Assignment
When the string "August" occurs in a line of the listing below, return that line.

Records for this exercise

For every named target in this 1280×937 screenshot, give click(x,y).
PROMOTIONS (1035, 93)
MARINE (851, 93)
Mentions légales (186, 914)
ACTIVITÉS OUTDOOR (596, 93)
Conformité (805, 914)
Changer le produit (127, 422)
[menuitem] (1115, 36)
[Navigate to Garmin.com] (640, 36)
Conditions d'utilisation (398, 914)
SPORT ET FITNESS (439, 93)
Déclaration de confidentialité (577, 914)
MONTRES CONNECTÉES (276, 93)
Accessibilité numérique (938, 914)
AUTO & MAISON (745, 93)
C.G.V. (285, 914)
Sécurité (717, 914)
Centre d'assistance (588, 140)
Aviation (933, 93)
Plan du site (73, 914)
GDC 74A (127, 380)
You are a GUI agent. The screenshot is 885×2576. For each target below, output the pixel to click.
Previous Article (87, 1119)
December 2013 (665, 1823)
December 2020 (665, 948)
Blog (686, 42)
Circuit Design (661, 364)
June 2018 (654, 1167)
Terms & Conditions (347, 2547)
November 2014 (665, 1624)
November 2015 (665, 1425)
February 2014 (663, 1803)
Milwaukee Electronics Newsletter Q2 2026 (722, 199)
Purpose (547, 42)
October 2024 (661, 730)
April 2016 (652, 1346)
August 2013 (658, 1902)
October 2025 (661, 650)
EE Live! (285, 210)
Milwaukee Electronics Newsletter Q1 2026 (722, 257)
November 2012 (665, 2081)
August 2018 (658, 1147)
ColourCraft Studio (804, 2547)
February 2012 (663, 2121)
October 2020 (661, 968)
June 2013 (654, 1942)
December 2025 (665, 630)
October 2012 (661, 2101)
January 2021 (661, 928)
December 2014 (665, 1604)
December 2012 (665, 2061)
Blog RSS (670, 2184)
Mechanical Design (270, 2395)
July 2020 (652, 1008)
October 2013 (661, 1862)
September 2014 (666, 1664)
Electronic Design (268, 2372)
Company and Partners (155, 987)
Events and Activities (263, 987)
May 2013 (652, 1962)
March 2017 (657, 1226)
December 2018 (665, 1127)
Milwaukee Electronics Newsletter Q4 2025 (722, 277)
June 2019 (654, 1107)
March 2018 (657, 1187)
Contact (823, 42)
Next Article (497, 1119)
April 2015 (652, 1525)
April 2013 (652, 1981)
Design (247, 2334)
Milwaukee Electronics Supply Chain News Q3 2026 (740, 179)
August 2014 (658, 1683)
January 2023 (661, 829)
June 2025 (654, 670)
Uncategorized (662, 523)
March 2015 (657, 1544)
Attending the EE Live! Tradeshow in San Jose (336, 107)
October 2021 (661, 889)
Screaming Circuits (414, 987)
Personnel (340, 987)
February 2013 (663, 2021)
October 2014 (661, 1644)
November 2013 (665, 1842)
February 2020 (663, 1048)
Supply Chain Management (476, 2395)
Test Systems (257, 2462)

Response for this exercise
August 2013 (658, 1902)
August 2018 (658, 1147)
August 2014 (658, 1683)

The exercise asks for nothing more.